Cette année, la mémoire de saint Joseph se fera sans messes publiques ni rassemblements populaires de prière mais dans la communion spirituelle.

La grandeur de saint Joseph réside dans son acceptation de la mission reçue de la part de Dieu : veiller sur son épouse, Marie, et sur l’enfant Jésus. En ce sens, saint Joseph représente un modèle pour chacun d’entre nous appelés à adopter notre vie qui ne correspond pas nécessairement aux projets planifiés.

À la lumière de la sainteté de saint Joseph, nous avons à adopter le temps du confinement pour le vivre comme une mission à accomplir au service du bien commun avec les renoncements que cela comporte.

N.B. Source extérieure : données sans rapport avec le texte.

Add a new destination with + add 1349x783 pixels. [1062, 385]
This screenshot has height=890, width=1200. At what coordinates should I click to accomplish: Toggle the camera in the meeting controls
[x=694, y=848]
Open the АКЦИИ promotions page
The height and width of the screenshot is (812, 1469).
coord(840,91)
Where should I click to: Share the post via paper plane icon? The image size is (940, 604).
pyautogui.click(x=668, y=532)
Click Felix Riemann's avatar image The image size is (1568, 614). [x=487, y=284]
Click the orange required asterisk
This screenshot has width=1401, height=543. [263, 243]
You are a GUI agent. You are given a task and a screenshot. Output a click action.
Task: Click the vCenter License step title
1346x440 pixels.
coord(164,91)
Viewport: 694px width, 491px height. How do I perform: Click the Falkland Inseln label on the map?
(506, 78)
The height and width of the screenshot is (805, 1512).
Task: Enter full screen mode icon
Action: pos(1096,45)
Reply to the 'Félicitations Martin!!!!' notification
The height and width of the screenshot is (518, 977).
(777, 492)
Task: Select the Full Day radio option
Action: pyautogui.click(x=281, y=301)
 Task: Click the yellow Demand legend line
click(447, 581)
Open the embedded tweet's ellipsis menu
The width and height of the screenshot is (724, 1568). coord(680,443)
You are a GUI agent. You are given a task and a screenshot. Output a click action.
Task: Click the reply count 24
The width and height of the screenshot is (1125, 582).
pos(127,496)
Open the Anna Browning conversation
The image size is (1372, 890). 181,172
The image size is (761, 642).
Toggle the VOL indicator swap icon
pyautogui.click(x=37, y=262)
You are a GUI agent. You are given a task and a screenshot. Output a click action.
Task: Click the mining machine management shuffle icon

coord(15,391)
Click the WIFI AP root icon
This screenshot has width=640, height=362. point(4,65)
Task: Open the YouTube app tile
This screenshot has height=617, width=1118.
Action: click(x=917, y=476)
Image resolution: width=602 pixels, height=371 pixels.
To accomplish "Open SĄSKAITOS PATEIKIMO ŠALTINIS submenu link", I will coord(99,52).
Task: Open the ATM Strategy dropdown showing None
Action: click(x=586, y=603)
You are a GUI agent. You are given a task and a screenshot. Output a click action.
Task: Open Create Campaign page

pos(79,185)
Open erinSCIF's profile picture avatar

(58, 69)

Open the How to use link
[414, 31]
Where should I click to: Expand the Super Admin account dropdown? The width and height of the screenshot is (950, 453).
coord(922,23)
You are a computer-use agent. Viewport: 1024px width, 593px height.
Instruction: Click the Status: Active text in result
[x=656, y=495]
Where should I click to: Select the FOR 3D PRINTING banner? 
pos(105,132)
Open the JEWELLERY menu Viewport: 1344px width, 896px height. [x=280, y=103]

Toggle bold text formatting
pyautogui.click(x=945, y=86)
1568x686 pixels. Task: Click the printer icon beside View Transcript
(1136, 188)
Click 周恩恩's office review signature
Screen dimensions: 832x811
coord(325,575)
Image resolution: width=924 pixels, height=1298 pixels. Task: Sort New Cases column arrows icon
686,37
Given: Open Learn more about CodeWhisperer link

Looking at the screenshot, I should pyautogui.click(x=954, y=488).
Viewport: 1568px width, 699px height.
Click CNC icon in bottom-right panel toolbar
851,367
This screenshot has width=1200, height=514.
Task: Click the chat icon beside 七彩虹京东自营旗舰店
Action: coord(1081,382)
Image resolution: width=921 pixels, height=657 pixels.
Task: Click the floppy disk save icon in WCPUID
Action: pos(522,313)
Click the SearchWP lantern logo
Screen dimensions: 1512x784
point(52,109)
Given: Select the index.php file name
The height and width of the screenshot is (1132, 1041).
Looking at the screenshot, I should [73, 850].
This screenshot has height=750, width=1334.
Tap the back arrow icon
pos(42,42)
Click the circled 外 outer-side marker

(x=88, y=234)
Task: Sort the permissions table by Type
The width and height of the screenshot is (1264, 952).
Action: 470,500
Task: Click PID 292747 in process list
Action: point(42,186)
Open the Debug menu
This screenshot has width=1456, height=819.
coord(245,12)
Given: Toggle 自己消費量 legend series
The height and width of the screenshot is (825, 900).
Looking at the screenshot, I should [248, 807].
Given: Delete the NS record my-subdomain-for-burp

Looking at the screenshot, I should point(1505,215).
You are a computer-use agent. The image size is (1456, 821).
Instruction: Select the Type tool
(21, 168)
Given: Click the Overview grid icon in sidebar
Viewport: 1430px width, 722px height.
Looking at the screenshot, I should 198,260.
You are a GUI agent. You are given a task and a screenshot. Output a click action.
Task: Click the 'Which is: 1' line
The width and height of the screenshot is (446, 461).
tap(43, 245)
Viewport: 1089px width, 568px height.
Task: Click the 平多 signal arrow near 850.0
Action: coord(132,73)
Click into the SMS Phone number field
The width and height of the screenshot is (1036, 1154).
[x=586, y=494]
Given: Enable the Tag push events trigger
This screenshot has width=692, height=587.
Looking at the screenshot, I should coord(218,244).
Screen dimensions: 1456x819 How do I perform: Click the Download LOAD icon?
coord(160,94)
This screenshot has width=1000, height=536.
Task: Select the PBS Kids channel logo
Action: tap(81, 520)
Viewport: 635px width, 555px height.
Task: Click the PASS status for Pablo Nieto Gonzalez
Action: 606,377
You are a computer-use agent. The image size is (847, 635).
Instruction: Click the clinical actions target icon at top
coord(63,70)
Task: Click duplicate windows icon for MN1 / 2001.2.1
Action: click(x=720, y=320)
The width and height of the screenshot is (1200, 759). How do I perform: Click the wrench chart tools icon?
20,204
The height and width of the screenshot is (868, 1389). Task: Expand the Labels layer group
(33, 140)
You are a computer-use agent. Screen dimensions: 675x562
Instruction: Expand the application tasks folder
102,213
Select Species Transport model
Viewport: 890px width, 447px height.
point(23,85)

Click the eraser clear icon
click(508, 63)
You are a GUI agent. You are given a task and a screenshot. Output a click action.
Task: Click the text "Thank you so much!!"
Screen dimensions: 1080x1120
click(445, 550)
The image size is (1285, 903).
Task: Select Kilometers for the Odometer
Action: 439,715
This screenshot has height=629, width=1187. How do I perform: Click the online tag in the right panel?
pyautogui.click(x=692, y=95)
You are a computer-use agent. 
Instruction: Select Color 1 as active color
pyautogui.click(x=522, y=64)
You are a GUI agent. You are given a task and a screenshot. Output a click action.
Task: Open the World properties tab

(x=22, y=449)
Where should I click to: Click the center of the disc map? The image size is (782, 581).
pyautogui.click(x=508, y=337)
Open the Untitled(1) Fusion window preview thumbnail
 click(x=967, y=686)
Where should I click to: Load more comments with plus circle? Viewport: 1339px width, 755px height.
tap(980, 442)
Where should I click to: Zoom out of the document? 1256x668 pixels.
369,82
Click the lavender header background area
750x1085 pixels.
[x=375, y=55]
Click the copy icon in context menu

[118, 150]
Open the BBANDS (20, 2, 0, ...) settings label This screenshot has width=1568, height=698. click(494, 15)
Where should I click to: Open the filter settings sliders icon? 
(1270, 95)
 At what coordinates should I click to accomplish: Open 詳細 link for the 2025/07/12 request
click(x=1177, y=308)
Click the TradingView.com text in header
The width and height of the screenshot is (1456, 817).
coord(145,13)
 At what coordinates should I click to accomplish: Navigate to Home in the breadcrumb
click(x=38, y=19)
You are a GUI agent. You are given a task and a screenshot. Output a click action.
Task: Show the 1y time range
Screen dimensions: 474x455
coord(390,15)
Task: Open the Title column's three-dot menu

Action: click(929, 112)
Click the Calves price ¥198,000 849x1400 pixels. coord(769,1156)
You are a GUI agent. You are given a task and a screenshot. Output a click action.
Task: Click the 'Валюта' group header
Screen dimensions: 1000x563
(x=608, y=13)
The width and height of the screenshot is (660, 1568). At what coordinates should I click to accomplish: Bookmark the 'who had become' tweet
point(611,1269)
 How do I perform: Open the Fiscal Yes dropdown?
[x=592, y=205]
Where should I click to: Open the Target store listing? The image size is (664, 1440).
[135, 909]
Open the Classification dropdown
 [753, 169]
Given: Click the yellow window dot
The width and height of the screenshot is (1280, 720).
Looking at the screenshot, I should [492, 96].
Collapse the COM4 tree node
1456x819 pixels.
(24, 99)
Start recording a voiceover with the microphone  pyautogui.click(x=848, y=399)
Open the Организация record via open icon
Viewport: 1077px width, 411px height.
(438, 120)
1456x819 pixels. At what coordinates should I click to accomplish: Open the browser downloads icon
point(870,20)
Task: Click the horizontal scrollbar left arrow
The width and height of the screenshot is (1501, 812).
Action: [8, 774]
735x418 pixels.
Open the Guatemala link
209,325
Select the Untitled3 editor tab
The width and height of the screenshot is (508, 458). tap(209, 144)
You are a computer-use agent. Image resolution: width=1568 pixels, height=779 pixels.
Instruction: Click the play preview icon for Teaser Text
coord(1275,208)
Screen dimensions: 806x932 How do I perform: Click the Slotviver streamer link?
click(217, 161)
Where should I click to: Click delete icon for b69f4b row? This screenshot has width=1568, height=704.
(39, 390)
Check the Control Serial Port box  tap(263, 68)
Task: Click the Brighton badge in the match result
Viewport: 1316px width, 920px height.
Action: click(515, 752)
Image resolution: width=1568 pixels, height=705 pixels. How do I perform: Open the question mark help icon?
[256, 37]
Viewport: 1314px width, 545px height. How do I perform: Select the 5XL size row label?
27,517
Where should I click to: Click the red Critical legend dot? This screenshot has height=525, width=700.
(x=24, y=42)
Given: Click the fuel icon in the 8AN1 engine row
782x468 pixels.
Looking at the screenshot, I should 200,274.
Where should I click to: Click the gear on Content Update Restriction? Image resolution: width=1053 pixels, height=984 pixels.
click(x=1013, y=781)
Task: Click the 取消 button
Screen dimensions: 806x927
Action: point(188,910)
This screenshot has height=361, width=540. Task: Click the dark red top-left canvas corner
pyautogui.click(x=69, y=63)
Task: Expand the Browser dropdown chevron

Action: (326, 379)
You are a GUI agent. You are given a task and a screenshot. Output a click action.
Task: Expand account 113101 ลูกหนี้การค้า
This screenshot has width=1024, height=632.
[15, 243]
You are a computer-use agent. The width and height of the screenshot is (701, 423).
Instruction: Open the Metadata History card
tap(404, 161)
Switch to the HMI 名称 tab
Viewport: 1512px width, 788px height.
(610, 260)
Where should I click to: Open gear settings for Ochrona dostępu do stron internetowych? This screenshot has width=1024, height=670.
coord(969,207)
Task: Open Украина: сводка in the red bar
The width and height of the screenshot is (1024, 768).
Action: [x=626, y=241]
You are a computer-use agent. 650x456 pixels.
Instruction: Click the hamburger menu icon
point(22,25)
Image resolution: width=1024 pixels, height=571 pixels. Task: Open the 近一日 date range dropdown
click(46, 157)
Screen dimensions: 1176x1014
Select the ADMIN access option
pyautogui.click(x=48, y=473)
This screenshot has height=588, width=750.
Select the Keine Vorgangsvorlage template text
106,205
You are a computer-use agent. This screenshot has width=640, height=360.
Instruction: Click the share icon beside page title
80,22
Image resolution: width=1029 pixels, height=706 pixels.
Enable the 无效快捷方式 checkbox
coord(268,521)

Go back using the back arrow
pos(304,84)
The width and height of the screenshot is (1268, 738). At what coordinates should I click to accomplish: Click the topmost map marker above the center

Adopter ne veut pas dire se résigner ou subir. La tentation est grande de tomber dans le découragement, le laisser-aller, ou encore dans la colère et les disputes. La vie commune s’avère difficile voire dangereuse dans le confinement avec le risque de « péter un câble ». Cela est vrai non seulement dans les cellules de prison mais aussi dans les familles.

La fête de saint Joseph a lieu dans le temps du Carême qui demande aux chrétiens d’affronter le mal et le malin avec la force de Jésus le Christ. Saint Joseph a mené le combat de la foi sans murmurer et de manière fidèle.

À la prison, les personnes détenues qui vivent la foi chrétienne s’exclament souvent : « La prison, un mal pour un bien. » La perte de liberté qui n’est pas bonne en soi peut devenir l’occasion de grandir en humanité et en spiritualité. Il arrive souvent que les détenus des prisons améliorent leurs liens familiaux en vivant l’épreuve de la prison.

Le pape François a mis un écriteau sur la porte de sa chambre au Vatican : « Il est interdit de se plaindre. » Une religieuse trinitaire malgache me disait avoir mis sur le mur de sa chambre cette devise : « J’aime la maison que j’habite, les personnes avec lesquelles je vis et le travail que j’accomplis. » C’est cela adopter sa vie, imiter et fêter saint Joseph en ces jours de confinement.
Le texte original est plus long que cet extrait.